Recently, I visited the interiors of East Garo Hills. The district and block functionaries work under very challenging and difficult circumstances there, because of the presence of insurgency, absence of road transport and other basic socio-economic overheads . However, it has done very well in terms of average annual employment provided per household which is 93 man days during 2011-12. The number of households which have completed 100 days of work during the same period, is 34 %, which is also very high. But insurgencyhas affected the implementation of many of the rural developmental programmes, including PMGSY. MGNREGA is the only programme that has been to a great extent spared, because, people have identified themselves with this programme and the mobilisation is near-complete. In cases, like Rongap-Mikilsimgrey VEC, some of the households have worked in excess of 100 days to complete the ongoing projects, for which they have not claimed any money. MGNREGA is a great safety net for the rural areas of this district and has saved the district from experiencing severe economic and social chaos.

In fact, the real practical opposition to this programmes does not come from the neoclassical economists, but from, many of the sister and line departments of the Government like Forests, Agriculture, Irrigation, RWD, Horticulture, Tourism etc. including schemes implemented by the same ministry of rural development, Govt. of India and provides a convergence point for them. But barring few, many of these departments, do not want to converge with MGNREGA, as they apprehend that, pressure may build on them to operationalise the MGNREGA norms and process in the implementation of their developmental works. They don’t want these norms and processes to be benchmarked in their programs and plans. Frankly speaking, there are many other programmes implemented in rural areas by different departments of state and central agencies, where, the proportion of leakage and deceit is higher, but because they don’t undergo the sustained scrutiny of general public and print and electronic media, they are not in the limelight.

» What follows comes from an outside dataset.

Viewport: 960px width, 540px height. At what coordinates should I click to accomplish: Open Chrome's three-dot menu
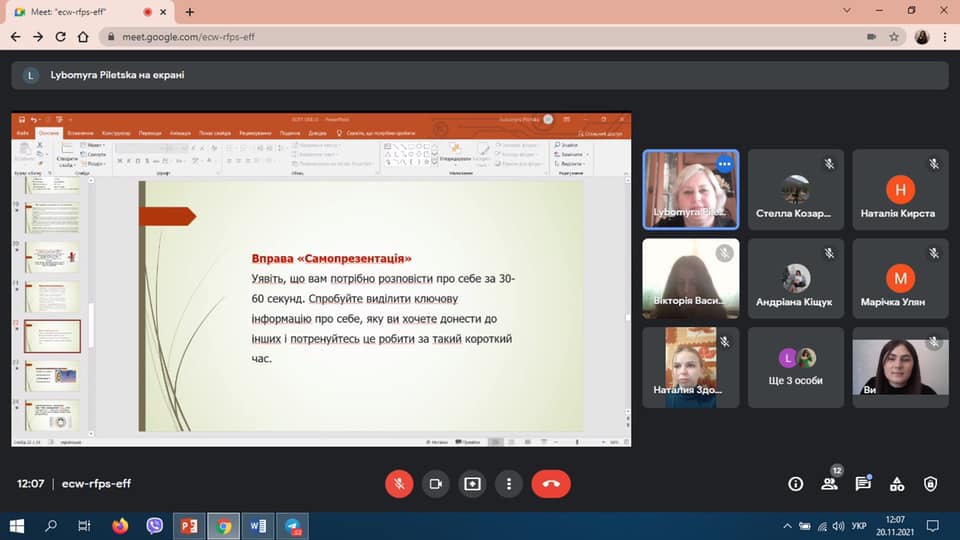[946, 36]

However, this is not to say that all is well with MGNREGA. There is corruption in MGNREGA (for example existence of ghost job card holders), there is malfunctioning of the institutions and provisions made under MGNREGA. There are distortions with respect to the issue of equity and inclusion under MGNREGA. Questions are also asked on the quality of assets created under MGNREGA. Well, being a flagship programme of the government, all these issues are important and definitely, need be addressed. However, these issues and distortions do not warrant dubbing this programme, as a ‘dole’.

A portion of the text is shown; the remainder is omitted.